Для ВРК наступил самый критический пе­риод за все время пе­реворота. По улицам бродили пьяные банды, терроризируя население стрельбой. Разго­релась вражда солдат красногвардейцам, иногда противодейс­твовавшим погромам. В силах революции намечался раскол. В ВРК царило смятение. Телефоны зали­вались пронзительным треском: "Гро­мят, громят!". Дежурный член коми­тета, снимал трубку и автоматически уже спрашивал только: "Где?", записы­вал адрес и тут же вешал трубку. Вопли и подробности его уже не вол­новали. Надо было дать возможность сообщить следующему.

Все свободные от караула солда­ты латышских полков, состоявшие почти сплошь из большевиков с анар­хическим уклоном, были высланы на грузовиках для ликвидации погромов. Но это было непросто, солдаты гро­мили винные погреба при полном воо­ружении, а иногда даже под прикры­тием пулеметов. На улицах, где кутили солдаты, нельзя было высу­нуть носа, кругом носились пули, это солдаты отпугивали штатских от вина. Случайно подвернувшихся сол­дат из других частей силой затаски­вали в погреб и накачивали вином.
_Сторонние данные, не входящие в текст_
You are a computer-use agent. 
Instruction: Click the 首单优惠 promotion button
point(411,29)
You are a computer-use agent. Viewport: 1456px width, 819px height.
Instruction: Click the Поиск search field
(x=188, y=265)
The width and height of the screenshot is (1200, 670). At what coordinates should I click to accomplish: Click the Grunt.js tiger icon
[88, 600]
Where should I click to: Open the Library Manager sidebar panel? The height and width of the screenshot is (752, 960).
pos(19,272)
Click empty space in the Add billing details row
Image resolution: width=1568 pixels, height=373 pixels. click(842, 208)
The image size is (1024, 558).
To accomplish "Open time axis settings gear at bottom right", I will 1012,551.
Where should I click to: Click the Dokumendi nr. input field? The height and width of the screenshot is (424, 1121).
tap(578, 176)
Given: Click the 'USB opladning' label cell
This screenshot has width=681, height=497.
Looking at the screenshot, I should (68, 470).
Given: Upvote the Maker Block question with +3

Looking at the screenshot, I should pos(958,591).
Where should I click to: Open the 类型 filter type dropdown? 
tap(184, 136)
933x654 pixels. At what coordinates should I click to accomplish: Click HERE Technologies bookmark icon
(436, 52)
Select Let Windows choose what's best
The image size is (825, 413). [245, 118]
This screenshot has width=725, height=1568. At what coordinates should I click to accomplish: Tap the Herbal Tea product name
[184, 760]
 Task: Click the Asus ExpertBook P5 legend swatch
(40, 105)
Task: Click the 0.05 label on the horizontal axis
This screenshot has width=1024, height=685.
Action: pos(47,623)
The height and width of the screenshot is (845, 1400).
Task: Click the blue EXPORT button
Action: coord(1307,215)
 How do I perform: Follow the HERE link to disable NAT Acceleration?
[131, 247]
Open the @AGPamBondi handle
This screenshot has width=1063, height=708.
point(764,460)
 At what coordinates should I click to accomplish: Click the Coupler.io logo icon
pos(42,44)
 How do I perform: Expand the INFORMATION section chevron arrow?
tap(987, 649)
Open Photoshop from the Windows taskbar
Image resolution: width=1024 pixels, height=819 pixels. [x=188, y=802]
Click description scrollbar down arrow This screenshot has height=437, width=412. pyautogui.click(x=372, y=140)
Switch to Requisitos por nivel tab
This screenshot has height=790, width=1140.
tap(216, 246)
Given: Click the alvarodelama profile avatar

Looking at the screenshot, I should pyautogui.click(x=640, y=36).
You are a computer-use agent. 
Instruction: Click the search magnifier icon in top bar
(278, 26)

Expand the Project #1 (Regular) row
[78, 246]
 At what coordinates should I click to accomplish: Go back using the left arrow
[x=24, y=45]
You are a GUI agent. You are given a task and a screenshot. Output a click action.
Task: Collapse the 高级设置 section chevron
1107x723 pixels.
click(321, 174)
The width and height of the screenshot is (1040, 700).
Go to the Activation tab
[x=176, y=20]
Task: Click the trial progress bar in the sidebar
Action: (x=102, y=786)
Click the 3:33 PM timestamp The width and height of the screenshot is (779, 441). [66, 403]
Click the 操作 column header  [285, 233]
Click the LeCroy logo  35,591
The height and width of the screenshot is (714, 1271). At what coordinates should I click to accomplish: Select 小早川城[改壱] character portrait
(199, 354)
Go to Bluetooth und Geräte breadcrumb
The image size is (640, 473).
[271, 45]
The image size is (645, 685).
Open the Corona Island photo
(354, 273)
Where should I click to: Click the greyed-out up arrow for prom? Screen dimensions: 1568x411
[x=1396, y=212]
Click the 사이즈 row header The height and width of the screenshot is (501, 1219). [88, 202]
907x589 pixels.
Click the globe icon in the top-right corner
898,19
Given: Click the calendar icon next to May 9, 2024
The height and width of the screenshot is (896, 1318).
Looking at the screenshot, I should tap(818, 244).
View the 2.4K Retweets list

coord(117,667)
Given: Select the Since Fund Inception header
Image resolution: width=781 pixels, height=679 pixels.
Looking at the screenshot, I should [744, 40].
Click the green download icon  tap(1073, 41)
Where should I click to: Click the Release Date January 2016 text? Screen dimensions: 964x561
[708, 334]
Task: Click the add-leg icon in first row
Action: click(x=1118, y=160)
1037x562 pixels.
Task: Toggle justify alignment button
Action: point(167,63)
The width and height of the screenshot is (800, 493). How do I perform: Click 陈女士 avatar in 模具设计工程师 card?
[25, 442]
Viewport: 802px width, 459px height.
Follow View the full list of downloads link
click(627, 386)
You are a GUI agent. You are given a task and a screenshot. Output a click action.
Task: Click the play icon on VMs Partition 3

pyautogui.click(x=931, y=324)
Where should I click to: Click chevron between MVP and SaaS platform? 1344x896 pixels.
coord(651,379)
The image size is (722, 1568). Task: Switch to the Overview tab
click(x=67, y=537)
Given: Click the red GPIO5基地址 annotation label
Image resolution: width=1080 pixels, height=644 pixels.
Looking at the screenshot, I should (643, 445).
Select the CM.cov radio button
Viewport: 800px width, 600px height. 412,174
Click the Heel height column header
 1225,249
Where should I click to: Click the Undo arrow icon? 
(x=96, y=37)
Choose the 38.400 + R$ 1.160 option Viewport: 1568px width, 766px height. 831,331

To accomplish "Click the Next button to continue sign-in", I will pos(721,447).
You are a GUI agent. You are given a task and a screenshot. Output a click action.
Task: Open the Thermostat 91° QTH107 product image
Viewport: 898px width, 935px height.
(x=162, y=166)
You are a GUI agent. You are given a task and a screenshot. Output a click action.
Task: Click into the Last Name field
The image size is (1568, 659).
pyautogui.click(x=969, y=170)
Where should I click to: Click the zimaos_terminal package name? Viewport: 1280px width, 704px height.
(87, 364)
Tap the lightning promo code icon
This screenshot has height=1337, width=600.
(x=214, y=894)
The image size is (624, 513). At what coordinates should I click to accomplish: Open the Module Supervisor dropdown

При такой обстановке, естест­венно, всякое появление красногвар­дейцев вызывало форменное сражение, рабочие стали отказываться от учас­тия в ликвидации погромов. Матросы тоже отказывались выступать против солдат. Погромная волна продолжа­лась несколько месяцев, и кончилась только после того, как все винные склады были уничтожены.